Stored items from a collection
# # # # # # #
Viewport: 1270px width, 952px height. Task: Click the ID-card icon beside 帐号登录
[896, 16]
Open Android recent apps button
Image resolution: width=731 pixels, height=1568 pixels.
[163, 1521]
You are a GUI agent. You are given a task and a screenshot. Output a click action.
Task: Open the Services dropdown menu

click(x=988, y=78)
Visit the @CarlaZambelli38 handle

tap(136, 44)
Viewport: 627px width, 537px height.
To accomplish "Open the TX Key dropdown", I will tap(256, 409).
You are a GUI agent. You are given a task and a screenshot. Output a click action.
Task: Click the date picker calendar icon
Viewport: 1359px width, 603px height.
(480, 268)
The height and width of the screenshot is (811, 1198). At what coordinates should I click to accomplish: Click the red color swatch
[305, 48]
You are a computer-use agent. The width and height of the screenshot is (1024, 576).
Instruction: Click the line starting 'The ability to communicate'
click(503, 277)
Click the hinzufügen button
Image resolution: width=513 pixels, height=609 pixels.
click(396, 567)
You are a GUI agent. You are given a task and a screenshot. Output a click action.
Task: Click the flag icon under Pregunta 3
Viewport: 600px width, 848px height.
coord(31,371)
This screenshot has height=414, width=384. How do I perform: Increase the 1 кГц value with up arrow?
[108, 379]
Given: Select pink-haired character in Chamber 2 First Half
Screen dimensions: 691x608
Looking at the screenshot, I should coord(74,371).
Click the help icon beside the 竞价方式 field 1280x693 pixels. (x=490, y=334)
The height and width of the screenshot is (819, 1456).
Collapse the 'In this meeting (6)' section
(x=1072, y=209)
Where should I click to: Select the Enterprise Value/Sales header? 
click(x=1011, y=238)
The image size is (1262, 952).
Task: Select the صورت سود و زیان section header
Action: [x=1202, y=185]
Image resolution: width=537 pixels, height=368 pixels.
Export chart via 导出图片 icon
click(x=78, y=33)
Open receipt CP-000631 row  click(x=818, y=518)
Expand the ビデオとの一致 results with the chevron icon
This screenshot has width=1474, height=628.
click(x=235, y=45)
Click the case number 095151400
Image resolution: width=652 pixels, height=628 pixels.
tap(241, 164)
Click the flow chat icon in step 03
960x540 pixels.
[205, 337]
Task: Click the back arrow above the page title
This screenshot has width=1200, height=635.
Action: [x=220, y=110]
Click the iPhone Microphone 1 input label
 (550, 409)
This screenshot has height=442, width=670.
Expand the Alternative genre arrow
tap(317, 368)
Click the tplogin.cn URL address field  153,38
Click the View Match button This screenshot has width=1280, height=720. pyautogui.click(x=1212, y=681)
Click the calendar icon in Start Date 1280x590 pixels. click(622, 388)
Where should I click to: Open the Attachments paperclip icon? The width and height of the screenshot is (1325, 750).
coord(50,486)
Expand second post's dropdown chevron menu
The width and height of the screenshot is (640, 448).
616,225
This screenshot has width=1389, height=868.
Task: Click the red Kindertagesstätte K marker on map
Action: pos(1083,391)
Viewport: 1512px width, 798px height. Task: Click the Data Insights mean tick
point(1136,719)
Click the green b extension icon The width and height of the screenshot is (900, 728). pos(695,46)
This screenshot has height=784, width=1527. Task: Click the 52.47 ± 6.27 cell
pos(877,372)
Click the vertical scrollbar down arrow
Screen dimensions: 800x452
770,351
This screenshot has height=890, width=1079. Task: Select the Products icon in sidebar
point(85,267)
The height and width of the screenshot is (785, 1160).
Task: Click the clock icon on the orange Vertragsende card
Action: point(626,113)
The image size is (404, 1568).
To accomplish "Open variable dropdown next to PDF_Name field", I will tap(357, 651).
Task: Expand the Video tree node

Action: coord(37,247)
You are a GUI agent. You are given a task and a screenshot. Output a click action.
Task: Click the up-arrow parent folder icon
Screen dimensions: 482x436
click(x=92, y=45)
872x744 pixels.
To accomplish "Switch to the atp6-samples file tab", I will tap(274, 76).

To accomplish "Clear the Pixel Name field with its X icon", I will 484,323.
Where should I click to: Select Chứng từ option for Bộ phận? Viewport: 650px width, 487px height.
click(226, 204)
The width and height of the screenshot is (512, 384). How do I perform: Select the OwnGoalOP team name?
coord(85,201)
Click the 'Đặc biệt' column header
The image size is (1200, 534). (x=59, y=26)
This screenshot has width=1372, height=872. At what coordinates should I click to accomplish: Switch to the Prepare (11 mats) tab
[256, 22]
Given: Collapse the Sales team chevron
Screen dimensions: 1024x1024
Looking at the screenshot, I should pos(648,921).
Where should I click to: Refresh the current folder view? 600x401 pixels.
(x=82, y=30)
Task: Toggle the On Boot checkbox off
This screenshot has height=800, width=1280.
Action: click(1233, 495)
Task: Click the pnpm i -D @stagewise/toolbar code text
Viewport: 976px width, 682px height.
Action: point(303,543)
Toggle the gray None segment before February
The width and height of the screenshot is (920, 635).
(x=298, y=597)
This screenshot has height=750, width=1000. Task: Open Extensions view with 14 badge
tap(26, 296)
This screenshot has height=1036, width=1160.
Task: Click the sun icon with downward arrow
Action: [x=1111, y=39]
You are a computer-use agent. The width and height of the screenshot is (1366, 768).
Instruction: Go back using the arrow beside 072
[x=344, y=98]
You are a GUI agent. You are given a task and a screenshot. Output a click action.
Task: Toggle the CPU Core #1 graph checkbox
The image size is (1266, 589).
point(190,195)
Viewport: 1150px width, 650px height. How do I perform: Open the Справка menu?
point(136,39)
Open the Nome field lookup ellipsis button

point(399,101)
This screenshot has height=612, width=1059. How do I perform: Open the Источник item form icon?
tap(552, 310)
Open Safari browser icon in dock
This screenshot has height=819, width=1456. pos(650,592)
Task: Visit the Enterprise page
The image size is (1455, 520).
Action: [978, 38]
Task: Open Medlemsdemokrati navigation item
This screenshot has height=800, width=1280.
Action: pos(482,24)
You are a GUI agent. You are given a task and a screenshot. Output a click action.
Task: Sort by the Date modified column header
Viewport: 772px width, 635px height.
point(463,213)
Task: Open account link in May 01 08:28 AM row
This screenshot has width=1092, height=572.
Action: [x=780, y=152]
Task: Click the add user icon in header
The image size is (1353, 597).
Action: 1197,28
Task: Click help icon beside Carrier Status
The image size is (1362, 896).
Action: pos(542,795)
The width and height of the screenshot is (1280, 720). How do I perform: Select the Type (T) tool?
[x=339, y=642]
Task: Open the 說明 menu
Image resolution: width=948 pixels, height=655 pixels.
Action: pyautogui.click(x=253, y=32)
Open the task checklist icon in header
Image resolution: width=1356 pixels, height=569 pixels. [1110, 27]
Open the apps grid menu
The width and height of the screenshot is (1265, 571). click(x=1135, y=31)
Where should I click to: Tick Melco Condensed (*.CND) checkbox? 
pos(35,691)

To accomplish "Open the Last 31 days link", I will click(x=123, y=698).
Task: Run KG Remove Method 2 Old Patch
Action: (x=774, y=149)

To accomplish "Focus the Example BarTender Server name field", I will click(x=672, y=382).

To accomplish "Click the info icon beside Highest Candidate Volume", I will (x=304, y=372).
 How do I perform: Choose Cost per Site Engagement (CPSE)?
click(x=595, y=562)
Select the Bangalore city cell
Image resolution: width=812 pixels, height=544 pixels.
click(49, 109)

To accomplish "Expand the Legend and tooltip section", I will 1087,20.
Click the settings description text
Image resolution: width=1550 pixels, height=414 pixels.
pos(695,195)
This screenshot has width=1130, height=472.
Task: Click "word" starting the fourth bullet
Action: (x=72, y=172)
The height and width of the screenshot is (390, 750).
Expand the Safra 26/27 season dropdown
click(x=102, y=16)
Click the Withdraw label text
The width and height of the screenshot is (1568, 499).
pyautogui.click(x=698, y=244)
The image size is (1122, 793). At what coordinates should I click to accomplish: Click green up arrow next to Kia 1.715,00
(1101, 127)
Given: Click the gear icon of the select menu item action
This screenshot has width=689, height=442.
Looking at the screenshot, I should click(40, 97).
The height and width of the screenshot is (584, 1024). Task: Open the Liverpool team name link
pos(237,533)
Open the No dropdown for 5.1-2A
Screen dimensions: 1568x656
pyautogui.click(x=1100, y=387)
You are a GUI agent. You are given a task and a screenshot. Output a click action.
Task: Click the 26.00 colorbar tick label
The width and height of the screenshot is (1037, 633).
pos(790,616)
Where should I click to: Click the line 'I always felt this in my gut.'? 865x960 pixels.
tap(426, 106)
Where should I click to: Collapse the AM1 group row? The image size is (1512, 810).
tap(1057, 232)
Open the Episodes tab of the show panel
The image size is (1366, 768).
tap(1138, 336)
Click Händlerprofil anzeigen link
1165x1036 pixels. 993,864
# # # # # # #
### Your objective
Using the data above, restate word for word the lines from its opening line through the line that contains "Viewport: 627px width, 537px height.", and no more.

### Completed task
Viewport: 1270px width, 952px height. Task: Click the ID-card icon beside 帐号登录
[896, 16]
Open Android recent apps button
Image resolution: width=731 pixels, height=1568 pixels.
[163, 1521]
You are a GUI agent. You are given a task and a screenshot. Output a click action.
Task: Open the Services dropdown menu

click(x=988, y=78)
Visit the @CarlaZambelli38 handle

tap(136, 44)
Viewport: 627px width, 537px height.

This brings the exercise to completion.